In the United States, the Trump administration’s callous response to the pandemic has so far claimed 212,000 lives, but with a far larger total number of infected people. The much-vaunted “low death toll” in Germany is almost identical to that of the US in relation to the number of infections. According to the figures of Johns Hopkins University in the US, the number of deaths in Germany would exceed 231,000, once the same number of people who had become infected there.

If, in the long term, as Merkel predicted in March, 60 to 70 percent of the German population were to become infected, this would mean between 1.53 and 1.78 million deaths at the current mortality rate. This roughly corresponds to the warning in a paper prepared in April and published later by the Federal Interior Ministry, which assumes a “worst-case scenario” of “over 1 million deaths in 2020” in Germany alone.

The sharp rise in the number of infections is the result of the criminal and deliberate policy of the federal and state governments allowing the virus to spread.
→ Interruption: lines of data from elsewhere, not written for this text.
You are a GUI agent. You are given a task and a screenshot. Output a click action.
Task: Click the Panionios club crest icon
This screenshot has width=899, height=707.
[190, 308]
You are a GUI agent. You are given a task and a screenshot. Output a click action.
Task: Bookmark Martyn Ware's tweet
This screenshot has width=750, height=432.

In recent weeks and months, they have done everything in their power to force workers back into factories, opening schools under unsafe conditions, covering up outbreaks and at the same time refusing to invest in protection against the pandemic.

According to the teachers’ initiative #Bildungabersicher (#Educationbutsafe), there have been cases of infection in more than 1,000 schools and day-care centres in Germany so far. According to a recent official study from Britain, schools and educational institutions now account for almost half of the incidences of infection.
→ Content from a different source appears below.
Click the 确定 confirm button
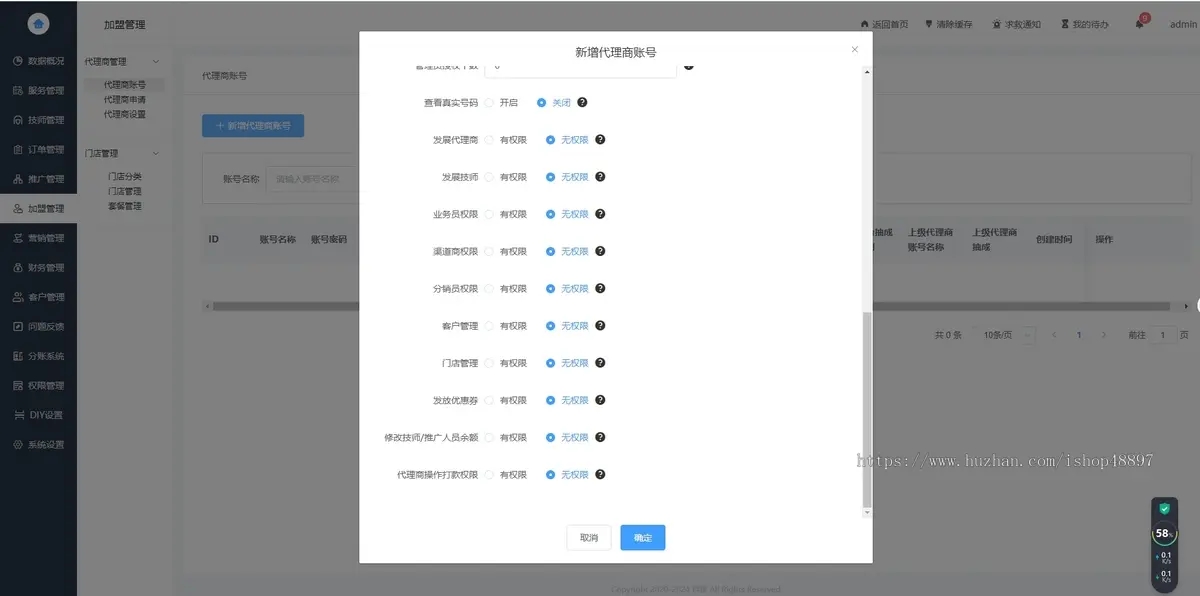This screenshot has height=596, width=1200. (642, 537)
At a press conference on Thursday, called because of the exploding number of cases, Health Minister Jens Spahn (CDU) described the situation at kindergartens and schools as “comparatively good.” Spahn demanded that a “second lockdown” should not be the subject of a media “debate.” He said that the blame for the new infections was not the policy of the federal and state governments in reopening the economy, but private “celebrations,” “weddings” and “religious gatherings.”
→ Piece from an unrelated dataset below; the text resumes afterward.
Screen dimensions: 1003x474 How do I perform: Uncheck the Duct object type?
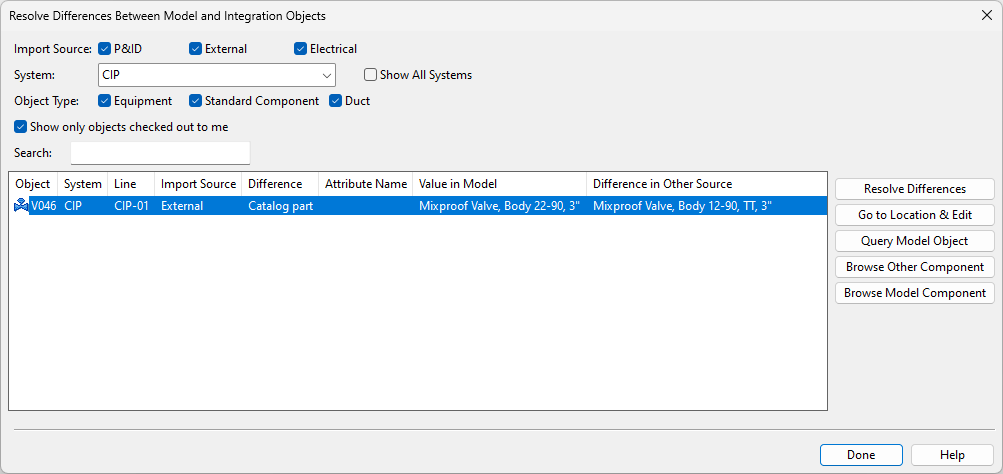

Spahn deliberately blames the general population to conceal what is actually driving the pandemic: The explosion of case numbers in Germany and other countries is a direct result of the insecure return to workplaces and schools and is closely linked to the capitalist exploitation of the working class. This has been particularly acute since the beginning of the pandemic in the factories of meat-processing billionaire Clemens Tönnies.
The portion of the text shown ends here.